Kalau ibu negara sudah hampir naik pitam, Bara hanya bisa pasrah. Ia penurut sekali jika itu berhubungan dengan ibunya. Usiran Bigel tak mempan kepada Bara, tapi begitu ibunya yang melakukan, hanya dalam hitungan detik Bara pergi meninggalkan kamar Bigel.
Sementara itu, alih-alih ikut pergi, ibu sambung itu malah masuk ke dalam kamar. Ia berdiri di belakang Bigel yang duduk di hadapan cermin, mengambil posisi yang sama seperti Bara sebelumnya. Ibu dan anak memang kadang memiliki sikap yang sama.
"Bigel," ia memegang kedua bahu Bigel, "Mama ngerti perasaan kamu. Sulit pasti, ya, lihat orang yang kita sayang menikah dengan orang lain? Mama pernah ada di posisi itu."

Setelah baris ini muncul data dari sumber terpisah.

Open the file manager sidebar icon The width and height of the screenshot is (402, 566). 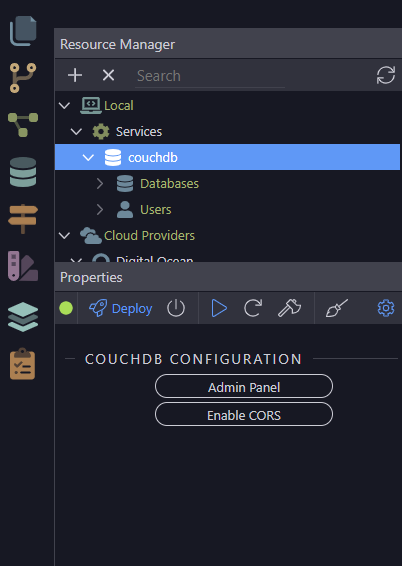[x=23, y=31]
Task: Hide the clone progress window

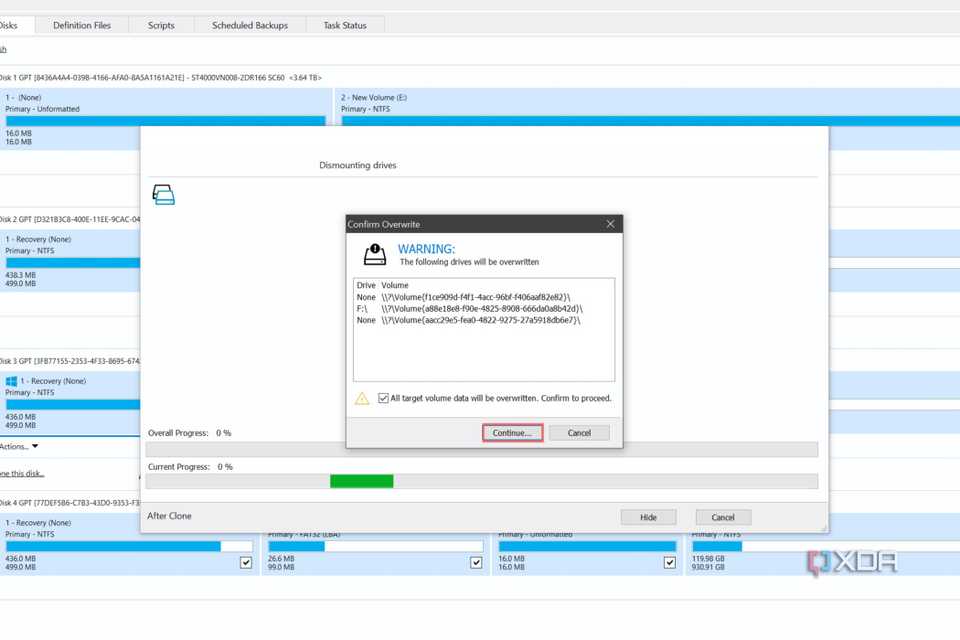Action: [x=648, y=516]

Sontak, Bigel melonjak terkejut. Selama ini, tak ada satu pun kepala di rumah yang mengetahui bagaimana hubungan ia dan Bara. Namun, tiba-tiba saja ...?
"Mama minta maaf, Bara mungkin berbuat terlalu jauh sama kamu. Dan dengar kamu mau berangkat sama pacarmu, Mama senang, kamu akhirnya punya pacar lagi yang mungkin bisa bikin kamu jauh lebih bahagia daripada anak Mama."
Lagi? Daripada anak Mama? Perasaan Bigel semakin tak enak. Usapan lembut di bahunya terasa sama sekali tak nyaman.
"Tapi, Bigel ... Mama benar-benar khawatir, Mama takut ...."
Setelah mengucapkan itu, sang ibu diam. Tak melanjutkan kata-katanya seolah tercekat di tenggorokan, sementara Bigel masih menunggu apa ketakutan dari ibunya itu. Namun sayang, beliau malah mengalihkannya begitu saja.
"Kalau memang kamu seenggak mau itu pergi bareng sama kita, gapapa, Sayang. Tapi ... kuat-kuat, yah? Mama percaya sama kamu, kamu jauh lebih kuat daripada yang Mama tau. Kamu boleh tarik Mama jauh-jauh, dan nangis sepuas kamu, kalau memang nanti kamu butuh Mama ya, Bi? Mama ... Mama benar-benar minta maaf."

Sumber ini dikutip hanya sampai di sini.